*** Opening INPUT RECORDS ***

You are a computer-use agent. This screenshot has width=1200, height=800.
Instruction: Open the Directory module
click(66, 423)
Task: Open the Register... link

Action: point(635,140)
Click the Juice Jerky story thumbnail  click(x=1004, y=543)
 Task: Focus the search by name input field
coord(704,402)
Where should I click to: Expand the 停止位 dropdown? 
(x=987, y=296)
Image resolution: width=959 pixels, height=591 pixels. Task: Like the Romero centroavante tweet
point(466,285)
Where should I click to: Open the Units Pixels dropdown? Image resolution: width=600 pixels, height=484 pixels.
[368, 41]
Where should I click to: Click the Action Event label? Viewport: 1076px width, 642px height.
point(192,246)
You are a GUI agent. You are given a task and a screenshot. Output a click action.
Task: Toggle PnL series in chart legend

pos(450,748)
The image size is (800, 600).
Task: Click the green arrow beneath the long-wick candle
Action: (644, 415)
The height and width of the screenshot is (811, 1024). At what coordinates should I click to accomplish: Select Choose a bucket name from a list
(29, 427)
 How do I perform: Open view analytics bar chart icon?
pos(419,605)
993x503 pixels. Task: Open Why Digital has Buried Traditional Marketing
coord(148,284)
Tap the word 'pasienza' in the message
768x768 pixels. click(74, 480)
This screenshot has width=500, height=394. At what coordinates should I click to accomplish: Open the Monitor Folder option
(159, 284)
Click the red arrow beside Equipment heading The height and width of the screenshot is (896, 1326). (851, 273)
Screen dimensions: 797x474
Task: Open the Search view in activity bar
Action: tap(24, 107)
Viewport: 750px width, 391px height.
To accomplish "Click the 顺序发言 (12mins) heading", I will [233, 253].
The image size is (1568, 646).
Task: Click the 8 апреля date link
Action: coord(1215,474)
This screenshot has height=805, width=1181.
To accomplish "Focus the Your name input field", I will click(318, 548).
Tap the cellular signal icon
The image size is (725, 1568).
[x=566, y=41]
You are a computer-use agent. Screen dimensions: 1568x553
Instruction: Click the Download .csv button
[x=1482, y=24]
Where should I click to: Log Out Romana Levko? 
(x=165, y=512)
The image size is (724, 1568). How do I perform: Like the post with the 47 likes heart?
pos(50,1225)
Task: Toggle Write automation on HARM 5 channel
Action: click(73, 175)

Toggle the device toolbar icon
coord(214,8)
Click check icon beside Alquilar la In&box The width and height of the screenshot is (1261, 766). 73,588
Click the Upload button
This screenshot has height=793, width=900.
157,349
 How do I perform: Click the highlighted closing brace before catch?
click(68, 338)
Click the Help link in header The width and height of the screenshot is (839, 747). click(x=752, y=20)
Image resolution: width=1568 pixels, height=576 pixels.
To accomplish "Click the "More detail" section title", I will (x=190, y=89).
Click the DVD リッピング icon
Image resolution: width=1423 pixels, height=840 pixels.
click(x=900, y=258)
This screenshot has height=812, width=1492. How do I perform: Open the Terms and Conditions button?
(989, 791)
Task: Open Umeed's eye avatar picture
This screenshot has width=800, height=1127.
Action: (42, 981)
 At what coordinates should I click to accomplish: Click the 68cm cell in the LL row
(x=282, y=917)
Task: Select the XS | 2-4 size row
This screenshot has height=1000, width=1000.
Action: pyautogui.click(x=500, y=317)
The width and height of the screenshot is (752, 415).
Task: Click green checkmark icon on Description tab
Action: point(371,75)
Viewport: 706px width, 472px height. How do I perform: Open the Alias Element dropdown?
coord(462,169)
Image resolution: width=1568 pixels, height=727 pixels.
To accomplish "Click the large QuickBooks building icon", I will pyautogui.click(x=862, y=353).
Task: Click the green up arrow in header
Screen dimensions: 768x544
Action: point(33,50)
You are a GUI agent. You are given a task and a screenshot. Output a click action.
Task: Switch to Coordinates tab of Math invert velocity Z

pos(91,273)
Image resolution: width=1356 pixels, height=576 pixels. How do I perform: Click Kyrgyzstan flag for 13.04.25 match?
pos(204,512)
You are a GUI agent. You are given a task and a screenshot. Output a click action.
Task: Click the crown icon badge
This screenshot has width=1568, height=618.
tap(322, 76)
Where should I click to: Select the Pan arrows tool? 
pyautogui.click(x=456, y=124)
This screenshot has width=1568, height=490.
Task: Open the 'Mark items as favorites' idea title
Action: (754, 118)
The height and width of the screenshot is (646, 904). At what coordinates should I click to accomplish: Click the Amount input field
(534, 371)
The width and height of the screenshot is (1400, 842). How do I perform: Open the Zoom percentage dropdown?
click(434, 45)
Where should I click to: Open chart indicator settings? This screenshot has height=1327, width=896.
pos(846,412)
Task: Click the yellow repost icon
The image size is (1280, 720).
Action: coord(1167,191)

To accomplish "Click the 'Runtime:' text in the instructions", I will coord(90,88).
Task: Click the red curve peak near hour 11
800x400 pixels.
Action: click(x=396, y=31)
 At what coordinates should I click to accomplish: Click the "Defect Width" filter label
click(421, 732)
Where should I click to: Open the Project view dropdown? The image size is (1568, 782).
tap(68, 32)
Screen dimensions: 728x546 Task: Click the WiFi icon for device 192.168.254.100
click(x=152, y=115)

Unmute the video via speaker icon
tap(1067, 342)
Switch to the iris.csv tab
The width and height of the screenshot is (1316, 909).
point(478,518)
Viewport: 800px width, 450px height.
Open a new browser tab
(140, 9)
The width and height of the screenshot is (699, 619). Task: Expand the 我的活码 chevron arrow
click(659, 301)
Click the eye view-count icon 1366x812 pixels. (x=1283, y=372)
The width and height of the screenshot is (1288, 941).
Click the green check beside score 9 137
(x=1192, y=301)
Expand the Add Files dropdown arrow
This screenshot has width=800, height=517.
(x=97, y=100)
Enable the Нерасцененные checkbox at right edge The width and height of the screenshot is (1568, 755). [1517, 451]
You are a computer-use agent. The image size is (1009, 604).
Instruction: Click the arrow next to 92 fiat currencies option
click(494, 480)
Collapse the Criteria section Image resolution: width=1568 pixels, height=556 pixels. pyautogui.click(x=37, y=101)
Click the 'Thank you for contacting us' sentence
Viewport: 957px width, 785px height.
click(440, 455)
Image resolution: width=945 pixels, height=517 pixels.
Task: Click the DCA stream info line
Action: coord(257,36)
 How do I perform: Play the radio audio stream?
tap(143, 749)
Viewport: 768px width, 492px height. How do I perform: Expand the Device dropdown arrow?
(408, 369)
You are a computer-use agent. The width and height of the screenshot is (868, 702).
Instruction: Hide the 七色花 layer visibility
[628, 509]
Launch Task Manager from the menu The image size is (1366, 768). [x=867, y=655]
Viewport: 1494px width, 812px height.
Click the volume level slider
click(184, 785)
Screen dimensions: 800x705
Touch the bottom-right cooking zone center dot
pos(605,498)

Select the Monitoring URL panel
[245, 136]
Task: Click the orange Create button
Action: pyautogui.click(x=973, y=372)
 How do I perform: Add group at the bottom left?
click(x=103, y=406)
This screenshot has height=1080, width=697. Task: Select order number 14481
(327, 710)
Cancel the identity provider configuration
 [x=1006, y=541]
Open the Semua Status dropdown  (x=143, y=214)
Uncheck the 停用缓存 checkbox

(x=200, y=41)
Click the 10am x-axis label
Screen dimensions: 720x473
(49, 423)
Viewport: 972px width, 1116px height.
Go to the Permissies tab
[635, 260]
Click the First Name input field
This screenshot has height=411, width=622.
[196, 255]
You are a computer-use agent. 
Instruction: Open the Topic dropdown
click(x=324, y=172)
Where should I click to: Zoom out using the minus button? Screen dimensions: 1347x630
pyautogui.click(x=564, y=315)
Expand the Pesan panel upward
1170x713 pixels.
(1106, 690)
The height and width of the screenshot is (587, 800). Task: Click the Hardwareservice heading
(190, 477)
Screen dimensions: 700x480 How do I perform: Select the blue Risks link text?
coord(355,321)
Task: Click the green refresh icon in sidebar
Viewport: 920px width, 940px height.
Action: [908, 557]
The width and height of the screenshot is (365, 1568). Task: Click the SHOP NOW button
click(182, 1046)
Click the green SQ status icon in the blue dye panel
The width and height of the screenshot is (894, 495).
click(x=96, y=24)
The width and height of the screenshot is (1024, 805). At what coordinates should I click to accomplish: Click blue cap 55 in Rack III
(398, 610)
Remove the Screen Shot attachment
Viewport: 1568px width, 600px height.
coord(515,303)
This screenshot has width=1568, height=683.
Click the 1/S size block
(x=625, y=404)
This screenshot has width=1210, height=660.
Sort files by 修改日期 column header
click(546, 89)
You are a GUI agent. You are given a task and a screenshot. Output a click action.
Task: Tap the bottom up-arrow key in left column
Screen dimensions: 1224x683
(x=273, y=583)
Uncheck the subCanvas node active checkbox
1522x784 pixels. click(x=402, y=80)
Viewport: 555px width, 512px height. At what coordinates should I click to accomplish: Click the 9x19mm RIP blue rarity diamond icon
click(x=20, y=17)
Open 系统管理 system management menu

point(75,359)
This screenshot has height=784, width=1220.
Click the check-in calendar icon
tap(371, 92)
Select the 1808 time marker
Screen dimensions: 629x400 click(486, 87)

*** Closing INPUT RECORDS ***

Give back exactly the lines of the listing above that run from the line with "The width and height of the screenshot is (1024, 805)." to the line with "This screenshot has width=1568, height=683.", inclusive.

The width and height of the screenshot is (1024, 805). At what coordinates should I click to accomplish: Click blue cap 55 in Rack III
(398, 610)
Remove the Screen Shot attachment
Viewport: 1568px width, 600px height.
coord(515,303)
This screenshot has width=1568, height=683.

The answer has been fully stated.